Segment Start: SUPPLIED DATA
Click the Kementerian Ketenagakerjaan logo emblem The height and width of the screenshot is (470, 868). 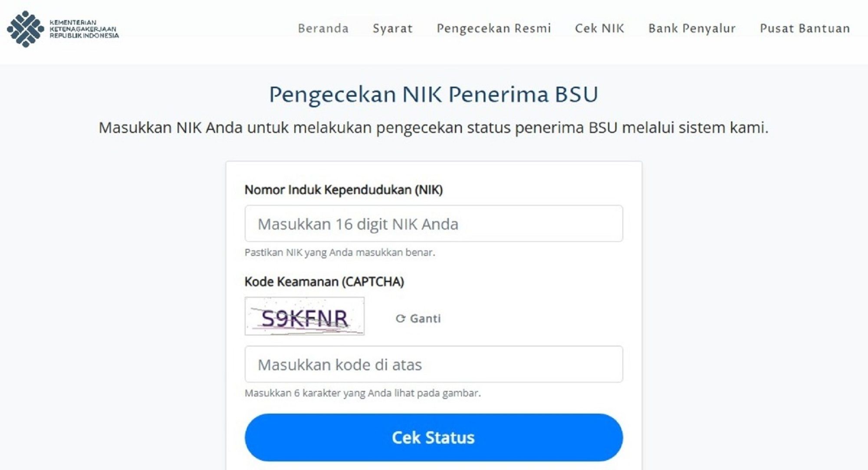pos(26,29)

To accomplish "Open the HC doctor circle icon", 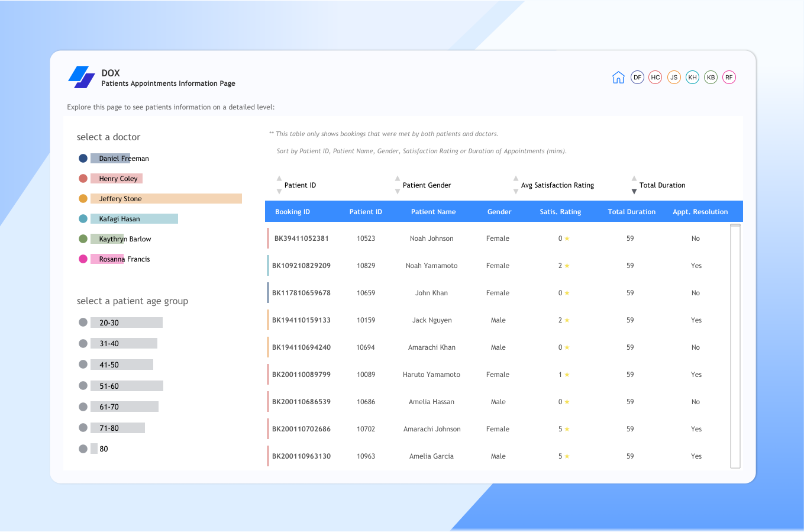I will [656, 78].
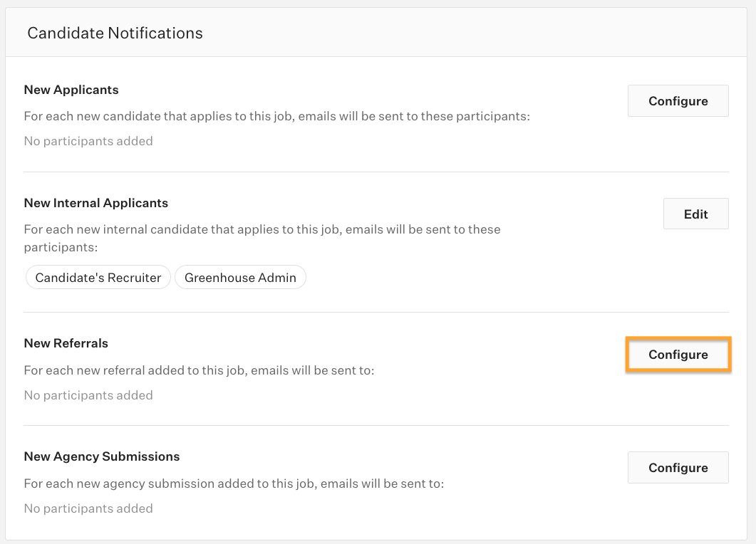Click the New Referrals section heading

[66, 343]
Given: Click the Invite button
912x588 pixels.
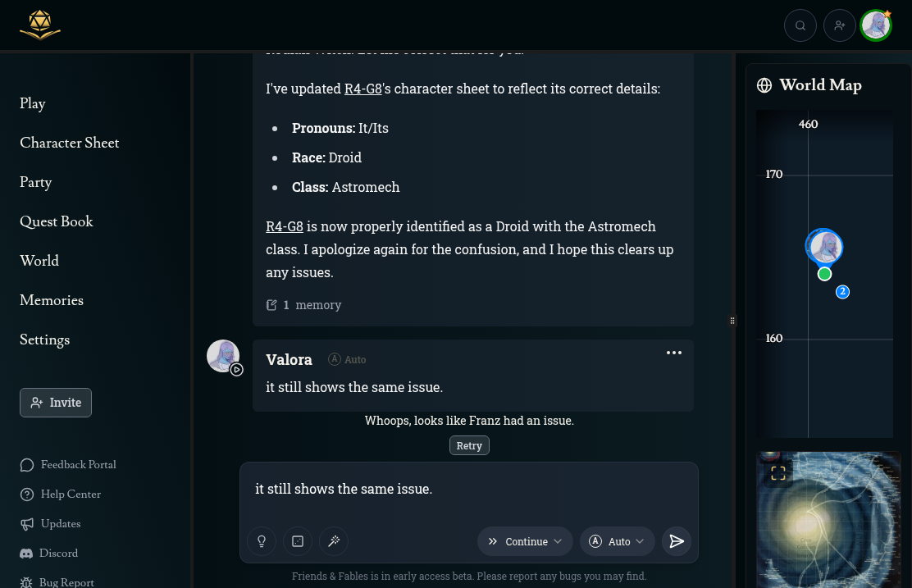Looking at the screenshot, I should coord(56,403).
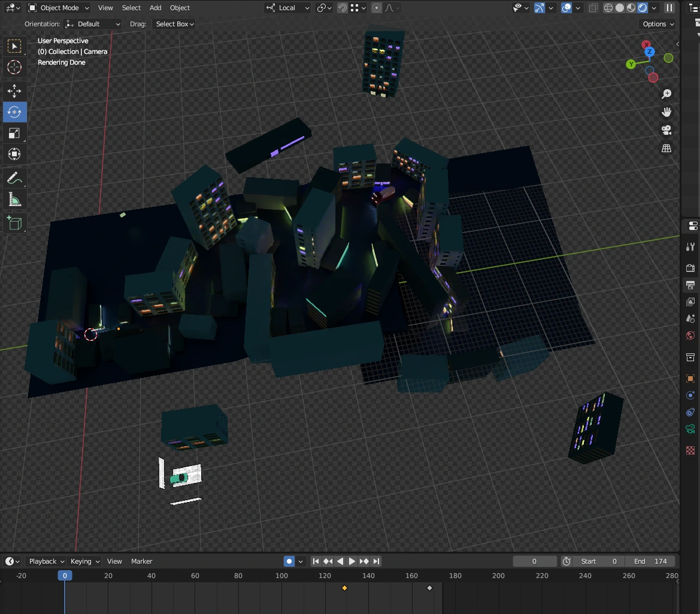Open the Object Mode dropdown
This screenshot has height=614, width=700.
pos(59,8)
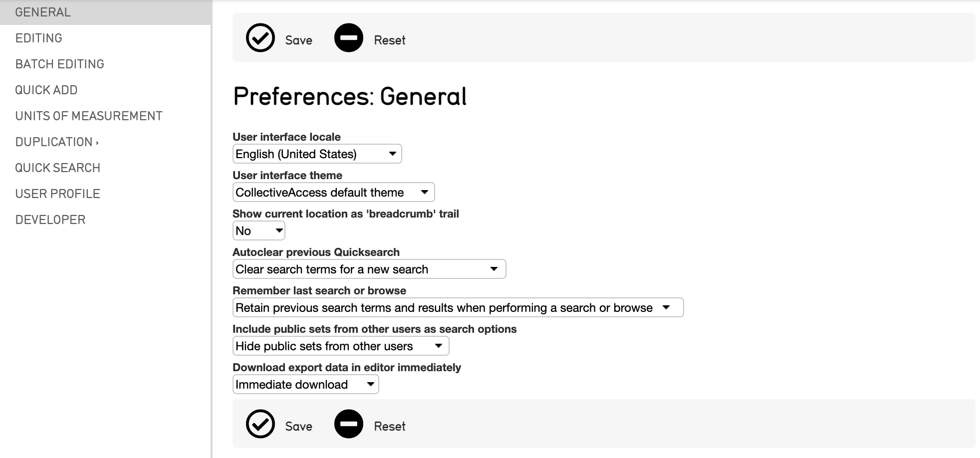
Task: Open the User interface theme dropdown
Action: pyautogui.click(x=333, y=192)

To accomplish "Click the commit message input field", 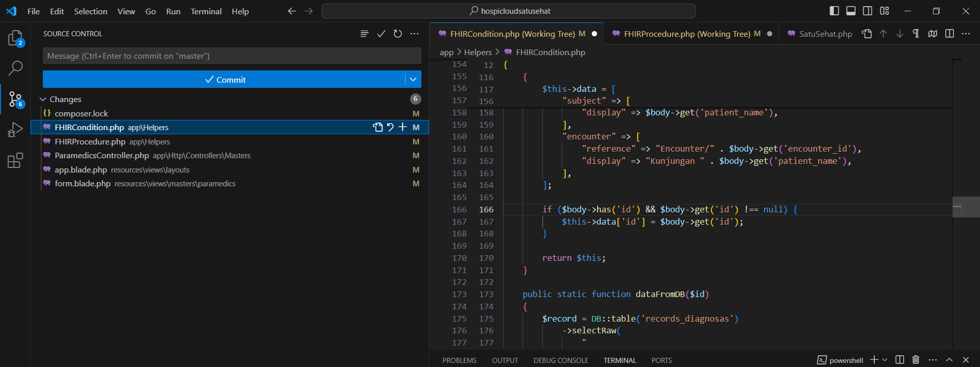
Segment End: SUPPLIED DATA
_ACTIVITY_. Your task is to set down exactly the lines that run from the line holding "Given: Click the Invite button" through the close of the entries, including both ends. Pictures stay out.

_EXERCISE ANSWER_.
Given: Click the Invite button
912x588 pixels.
Looking at the screenshot, I should coord(56,403).
Open the Object Mode dropdown
This screenshot has height=614, width=700.
pos(59,8)
Task: Open the User interface theme dropdown
Action: pyautogui.click(x=333, y=192)

To accomplish "Click the commit message input field", 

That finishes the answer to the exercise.